- **TEXTE CHOISI**
************

Prenons un exemple parmi tous ceux que l'on pourrait invoquer: le rôle de Lina Heydrich dans l'ascension de son mari. S'il est vrai que le livre souligne son implication pour tirer Heydrich vers le haut suite à son renvoi de l'armée (Heydrich retourne chez ses parents et pleure, jusqu'à ce que Lina intervient dans le livre / Heydrich pique une crise de rage noire et casse tout dans son studio solitaire comme un ado et, pouf, Lina fait apparition pour le dresser comme un chien dans le film), le film cherche trop à faire de l'épouse le mentor, l'étiologie, l'origine du nazisme en Heydrich. Binet écrivait pourtant: "La jeune Lina, à 18 ans, était déjà, d'après ce que l'on en sait, une nazie convaincue. C'est elle, prétend-elle, qui convertira Heydrich. Certains indices laissent à croire, cependant, que dès avant 1930 Heydrich était déjà politiquement plus à droite (sic) que la moyenne des militaires, et largement attiré par le national-socialisme. Mais évidemment, la version de la " femme-derrière-tout-ça" a toujours quelque chose de plus séduisant ..." En d'autres termes, le film adapte Leben mit einem Kriegsverbrecher de Lina von Osten bien plus qu'HHhH. Cela sans parler de la scène avec Himmler qui suit et qui ne montre pas les enjeux que lui prêtait le livre tout en réduisant un bluff magnifique fondé sur une méconnaissance des grades militaire d'Himmler à un petit tour de force tarantinesque où Heydrich cherche à montrer qu'il sait aussi bien diriger une ferme qu'une armée ...
Certes, une adaptation en film doit faire des choix, doit trancher dan le corps du texte, ce qui explique sûrement le fait que le film ne s'empare du livre qu'à partir du chapitre 25.
Mais ici, c'est la substantifique moelle de l'oeuvre qui a été retranchée: manque le je narrant, manque Natacha, manque ce regard rétrospectif et cet appel à s'intéresser davantage à la Tchécoslovaquie.
Critiquer n'est rien, remédier est tout. Aussi proposé-je ici ce que l'on aurait pu espéré du film. Je me demandais, à la lecture, comment l'on pouvait transcrire ce matériau si spécial, si Nouveau Roman, en film. Réponse: on s'est borné à n'adapter que les scènes d'action. Pourtant, en puisant dans un cinéma tout à fait populaire et commercial, une solution d'adaptation fidèle était possible: le cassage de 4e mur systématique à la façon - dit-on - des films Deadpool. Un style à la Hellzapoppin. Une scène puis un retour sur cette scène par des ombres spectatrices , accouchées d'un écran soudain révélé. Des allers-retours, des réécritures performatives, soit l'essentiel du roman. Car, aux exemples que l'on peut citer outre ceux déjà présentés, l'on voit clairement que le procédé n'est pas purement romanesque et qu'il était essentiel à l'adaptation d'HHhH. Sans quoi, quelle différence entre HHhH et Operation Anthropoid de Sean Ellis, Master of Spies du Colonel Moravec, Sept hommes à l'aube d'Alan Burgess, un article d'Edouard Husson sur Heydrich, Like a Man de David Chacko, Triple Agent d'Éric Rohmer, Les Bourreaux meurent aussi de Fritz Lang, Conspiracy de Frank Pierson, ou Dieu ne sait quelle autre oeuvre citée dans le livre de Laurent Binet ?

************

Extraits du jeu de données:
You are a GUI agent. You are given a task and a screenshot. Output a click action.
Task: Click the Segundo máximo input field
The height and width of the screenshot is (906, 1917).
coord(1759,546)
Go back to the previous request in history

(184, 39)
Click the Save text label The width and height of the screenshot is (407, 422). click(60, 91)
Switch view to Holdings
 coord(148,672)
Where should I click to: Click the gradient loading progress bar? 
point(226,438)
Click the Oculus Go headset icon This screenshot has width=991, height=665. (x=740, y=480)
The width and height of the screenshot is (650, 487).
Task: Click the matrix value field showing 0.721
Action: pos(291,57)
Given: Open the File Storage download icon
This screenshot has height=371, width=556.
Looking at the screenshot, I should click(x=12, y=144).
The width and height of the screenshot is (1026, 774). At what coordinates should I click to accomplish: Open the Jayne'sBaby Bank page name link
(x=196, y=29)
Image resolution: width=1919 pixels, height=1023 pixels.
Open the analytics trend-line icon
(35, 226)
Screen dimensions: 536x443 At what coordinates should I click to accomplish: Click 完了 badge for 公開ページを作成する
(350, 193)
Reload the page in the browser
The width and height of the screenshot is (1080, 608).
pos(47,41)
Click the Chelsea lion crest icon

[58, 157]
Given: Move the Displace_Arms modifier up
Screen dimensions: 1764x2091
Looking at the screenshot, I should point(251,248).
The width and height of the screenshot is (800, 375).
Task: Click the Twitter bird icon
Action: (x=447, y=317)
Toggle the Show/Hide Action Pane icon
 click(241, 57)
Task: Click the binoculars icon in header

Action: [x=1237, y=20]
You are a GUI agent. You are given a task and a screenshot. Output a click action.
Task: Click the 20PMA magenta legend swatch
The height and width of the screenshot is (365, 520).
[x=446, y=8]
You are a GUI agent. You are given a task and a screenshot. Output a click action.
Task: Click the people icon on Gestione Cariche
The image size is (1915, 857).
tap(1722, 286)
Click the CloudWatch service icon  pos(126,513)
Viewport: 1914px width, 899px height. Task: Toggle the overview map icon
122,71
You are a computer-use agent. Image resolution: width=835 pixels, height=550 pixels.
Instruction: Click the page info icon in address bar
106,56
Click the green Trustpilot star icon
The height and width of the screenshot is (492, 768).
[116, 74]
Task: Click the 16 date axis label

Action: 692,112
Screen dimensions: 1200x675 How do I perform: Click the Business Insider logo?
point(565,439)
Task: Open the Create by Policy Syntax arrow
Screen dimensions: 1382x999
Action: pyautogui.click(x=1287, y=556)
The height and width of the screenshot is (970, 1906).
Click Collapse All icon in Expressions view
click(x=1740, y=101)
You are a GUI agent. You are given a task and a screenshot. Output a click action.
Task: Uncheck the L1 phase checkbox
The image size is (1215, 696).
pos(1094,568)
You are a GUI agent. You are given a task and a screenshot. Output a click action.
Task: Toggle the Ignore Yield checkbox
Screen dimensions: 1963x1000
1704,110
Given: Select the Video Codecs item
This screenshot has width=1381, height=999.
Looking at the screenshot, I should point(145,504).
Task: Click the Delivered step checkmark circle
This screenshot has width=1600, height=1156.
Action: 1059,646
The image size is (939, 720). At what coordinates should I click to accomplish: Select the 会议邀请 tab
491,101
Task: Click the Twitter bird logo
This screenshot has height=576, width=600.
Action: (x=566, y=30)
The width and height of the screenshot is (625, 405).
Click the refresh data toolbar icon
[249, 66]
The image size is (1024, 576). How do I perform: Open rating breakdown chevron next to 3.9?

************

- **CONSIGNE**
Répondez à ces questions sur la critique de l'adaptation de HHhH :
(a) À partir de quel chapitre le film s'empare-t-il du livre ?
(b) Quel livre de Lina von Osten le film adapte-t-il bien plus qu'HHhH ?
(c) Quel procédé, rapproché des films Deadpool, aurait permis une adaptation fidèle ?
Les données n'interviennent en rien dans ce travail.

- **RÉPONSE RÉDIGÉE**
(a) Le film ne s'empare du livre qu'à partir du chapitre 25.
(b) Le film adapte bien plus Leben mit einem Kriegsverbrecher de Lina von Osten qu'HHhH.
(c) Ce procédé est le cassage systématique du quatrième mur.